Do not be discouraged coming to the Philippines. Do understand these guys want a luxurious lifestyle similar to their country back home. You can live a local lifestyle where you live like filipino (Boarding House/Small Apartment (cheaper), Food, Utilities, Tourist Renewals, etc. These guys also have a family which raises double their expenses. You need to be very frugal here Binno. Find a job online or some online income you can sustain your living. Nothing can stop you from doing what you wanna do. Come to Philippines and Enjoy.


----------



## jdavis10 (Oct 1, 2012)

Notice what Metman said.... "LIVE the life your used too". If you come to the Philippines with that attitude of course you will find it hard living here.... Why not take public transportation.... Why you need a condo? Filipinos unplug their items when their not using them (save electricity). Shop Smart (Buy clothes from UkayUkay Store or outlet stores), Buy an furnished apartment and decide what you NEED and not all you WANT. There is always time for your wants later.


----------



## jdavis10 (Oct 1, 2012)

OH YA !!! the dating expenses will bite you in arse atleast 3-4k a month if you budget well. If you find a lady your interested in while your here


----------



## 197649 (Jan 1, 2013)

metmanph said:


> Great reply! I just query your water bill. I see the bills for several properties and each is less than 500 peso per month.
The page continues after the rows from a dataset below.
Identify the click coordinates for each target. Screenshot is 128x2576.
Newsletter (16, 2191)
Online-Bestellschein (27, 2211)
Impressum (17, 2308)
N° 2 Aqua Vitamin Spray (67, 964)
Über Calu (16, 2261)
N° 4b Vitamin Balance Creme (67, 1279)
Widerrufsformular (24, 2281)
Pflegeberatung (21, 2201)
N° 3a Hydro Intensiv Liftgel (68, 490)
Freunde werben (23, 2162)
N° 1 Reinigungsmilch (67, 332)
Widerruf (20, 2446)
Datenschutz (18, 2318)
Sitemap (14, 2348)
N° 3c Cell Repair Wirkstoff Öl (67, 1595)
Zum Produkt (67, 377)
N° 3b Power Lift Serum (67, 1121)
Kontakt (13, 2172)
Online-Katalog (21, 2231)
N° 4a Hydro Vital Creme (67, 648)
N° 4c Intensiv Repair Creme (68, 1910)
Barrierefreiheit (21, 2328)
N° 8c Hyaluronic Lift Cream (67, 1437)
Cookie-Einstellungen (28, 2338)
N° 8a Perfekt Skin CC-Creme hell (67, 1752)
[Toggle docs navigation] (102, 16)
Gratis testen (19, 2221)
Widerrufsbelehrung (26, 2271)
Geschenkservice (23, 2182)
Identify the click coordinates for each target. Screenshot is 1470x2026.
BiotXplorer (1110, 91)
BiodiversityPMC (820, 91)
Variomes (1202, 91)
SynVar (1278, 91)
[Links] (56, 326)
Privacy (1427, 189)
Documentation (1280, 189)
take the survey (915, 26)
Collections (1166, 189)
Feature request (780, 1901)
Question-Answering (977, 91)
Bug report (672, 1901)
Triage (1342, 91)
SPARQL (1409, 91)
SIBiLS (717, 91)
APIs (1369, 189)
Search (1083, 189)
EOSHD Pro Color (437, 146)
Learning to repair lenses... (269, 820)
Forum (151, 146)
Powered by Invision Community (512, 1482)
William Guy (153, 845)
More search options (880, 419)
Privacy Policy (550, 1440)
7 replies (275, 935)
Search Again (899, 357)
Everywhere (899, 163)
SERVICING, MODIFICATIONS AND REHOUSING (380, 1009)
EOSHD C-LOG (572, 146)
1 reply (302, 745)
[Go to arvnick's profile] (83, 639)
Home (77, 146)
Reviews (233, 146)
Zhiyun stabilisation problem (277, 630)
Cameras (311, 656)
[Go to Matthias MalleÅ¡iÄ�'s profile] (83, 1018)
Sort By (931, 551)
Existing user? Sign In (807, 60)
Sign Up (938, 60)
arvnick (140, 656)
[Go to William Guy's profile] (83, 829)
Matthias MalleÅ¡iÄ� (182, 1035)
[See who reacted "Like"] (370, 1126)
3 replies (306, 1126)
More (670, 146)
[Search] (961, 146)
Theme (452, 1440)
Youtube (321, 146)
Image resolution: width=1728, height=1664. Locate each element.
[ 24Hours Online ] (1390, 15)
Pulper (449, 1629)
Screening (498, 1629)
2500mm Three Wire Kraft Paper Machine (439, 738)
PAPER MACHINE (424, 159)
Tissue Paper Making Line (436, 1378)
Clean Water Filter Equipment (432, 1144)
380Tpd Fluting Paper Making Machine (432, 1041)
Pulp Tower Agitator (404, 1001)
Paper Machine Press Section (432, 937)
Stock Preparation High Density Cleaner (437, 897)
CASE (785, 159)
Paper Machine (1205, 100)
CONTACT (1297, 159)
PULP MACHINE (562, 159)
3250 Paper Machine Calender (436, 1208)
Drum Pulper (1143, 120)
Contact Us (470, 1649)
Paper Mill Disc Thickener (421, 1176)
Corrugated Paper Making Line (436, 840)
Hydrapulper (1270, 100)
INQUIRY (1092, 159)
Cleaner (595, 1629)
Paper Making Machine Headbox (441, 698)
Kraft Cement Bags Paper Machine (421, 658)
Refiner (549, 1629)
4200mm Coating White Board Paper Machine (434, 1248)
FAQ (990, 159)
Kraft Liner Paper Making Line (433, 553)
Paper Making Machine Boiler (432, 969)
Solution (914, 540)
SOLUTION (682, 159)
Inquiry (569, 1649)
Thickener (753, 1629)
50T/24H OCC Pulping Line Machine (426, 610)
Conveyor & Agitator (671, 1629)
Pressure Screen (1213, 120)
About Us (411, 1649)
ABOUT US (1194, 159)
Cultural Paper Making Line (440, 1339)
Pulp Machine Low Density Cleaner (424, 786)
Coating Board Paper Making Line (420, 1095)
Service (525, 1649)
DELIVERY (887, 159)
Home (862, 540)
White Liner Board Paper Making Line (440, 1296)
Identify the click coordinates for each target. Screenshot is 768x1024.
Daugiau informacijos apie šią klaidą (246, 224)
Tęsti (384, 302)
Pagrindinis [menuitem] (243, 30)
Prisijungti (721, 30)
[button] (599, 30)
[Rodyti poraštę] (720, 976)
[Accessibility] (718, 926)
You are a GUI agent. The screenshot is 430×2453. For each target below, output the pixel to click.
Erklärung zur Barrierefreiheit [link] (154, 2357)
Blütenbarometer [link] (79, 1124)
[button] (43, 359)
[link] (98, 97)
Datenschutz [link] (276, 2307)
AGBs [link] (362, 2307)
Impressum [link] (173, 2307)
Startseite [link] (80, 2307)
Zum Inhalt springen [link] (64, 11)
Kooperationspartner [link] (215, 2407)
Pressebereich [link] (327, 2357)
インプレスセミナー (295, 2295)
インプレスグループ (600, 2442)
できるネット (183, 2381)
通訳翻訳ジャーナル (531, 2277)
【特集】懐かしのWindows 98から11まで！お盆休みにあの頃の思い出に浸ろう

Well here's why my friend 360 sqm home large yard to maintain. 2 maid a boy mother in law 4 dogs. So as you can see a lot of showers. To keep the grass green got to water twice a day until the rain begins. So that's why it is large


----------



## pakawala (Sep 10, 2014)

Binno said:


> As per the title, how much money do you think you need to have a decent life in the Philippines as an expat? This both in terms of intial savings and in terms of monthly salary or allowance


IMHO, It's different for everyone, (there is no one size fits all). Visit the PI, the longer the stay the better, determine what lifestyle is acceptable to you and then you determine how much you will need each month for the lifestyle you are willing to live. 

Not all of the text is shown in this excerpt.